▶ _INSTRUCTION_
Copy out the material below without any changes, beginning with the line that contains "Given: Toggle soft-wrap in the run console" and continuing through the line that contains "tap(327, 124)".

################

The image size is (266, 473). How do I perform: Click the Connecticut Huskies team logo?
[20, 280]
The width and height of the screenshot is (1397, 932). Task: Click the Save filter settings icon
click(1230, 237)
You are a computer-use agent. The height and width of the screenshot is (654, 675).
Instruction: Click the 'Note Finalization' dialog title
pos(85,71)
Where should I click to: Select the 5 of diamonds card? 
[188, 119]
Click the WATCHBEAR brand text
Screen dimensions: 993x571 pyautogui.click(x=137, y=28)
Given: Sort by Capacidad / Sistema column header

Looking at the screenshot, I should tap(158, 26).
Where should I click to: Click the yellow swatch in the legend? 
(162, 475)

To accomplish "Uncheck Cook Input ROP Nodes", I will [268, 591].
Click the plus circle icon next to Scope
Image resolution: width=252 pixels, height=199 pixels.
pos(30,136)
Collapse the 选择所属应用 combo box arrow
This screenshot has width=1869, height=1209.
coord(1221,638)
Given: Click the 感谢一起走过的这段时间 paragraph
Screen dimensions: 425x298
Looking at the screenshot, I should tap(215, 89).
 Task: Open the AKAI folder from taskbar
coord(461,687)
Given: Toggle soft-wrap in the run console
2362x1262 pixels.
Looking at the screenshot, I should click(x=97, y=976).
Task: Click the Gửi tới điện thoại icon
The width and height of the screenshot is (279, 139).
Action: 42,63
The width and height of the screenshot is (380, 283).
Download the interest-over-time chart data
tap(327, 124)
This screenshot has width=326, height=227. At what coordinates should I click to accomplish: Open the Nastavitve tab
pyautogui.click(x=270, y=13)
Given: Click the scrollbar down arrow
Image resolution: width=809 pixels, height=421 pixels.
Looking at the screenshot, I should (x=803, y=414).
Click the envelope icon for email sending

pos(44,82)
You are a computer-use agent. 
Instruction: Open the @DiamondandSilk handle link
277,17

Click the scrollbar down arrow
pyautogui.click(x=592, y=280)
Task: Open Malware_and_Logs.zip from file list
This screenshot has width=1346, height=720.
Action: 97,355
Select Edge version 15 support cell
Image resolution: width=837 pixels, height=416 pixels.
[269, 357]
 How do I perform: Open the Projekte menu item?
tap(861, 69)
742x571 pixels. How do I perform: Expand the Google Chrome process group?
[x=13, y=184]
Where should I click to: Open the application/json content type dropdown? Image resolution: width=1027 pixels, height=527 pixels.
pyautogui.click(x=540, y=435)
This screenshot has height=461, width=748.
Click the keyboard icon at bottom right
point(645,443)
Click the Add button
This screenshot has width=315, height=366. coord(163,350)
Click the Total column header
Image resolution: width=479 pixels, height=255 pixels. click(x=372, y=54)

################

▶ _SOLUTION TO THE EXERCISE_
Given: Toggle soft-wrap in the run console
2362x1262 pixels.
Looking at the screenshot, I should click(x=97, y=976).
Task: Click the Gửi tới điện thoại icon
The width and height of the screenshot is (279, 139).
Action: 42,63
The width and height of the screenshot is (380, 283).
Download the interest-over-time chart data
tap(327, 124)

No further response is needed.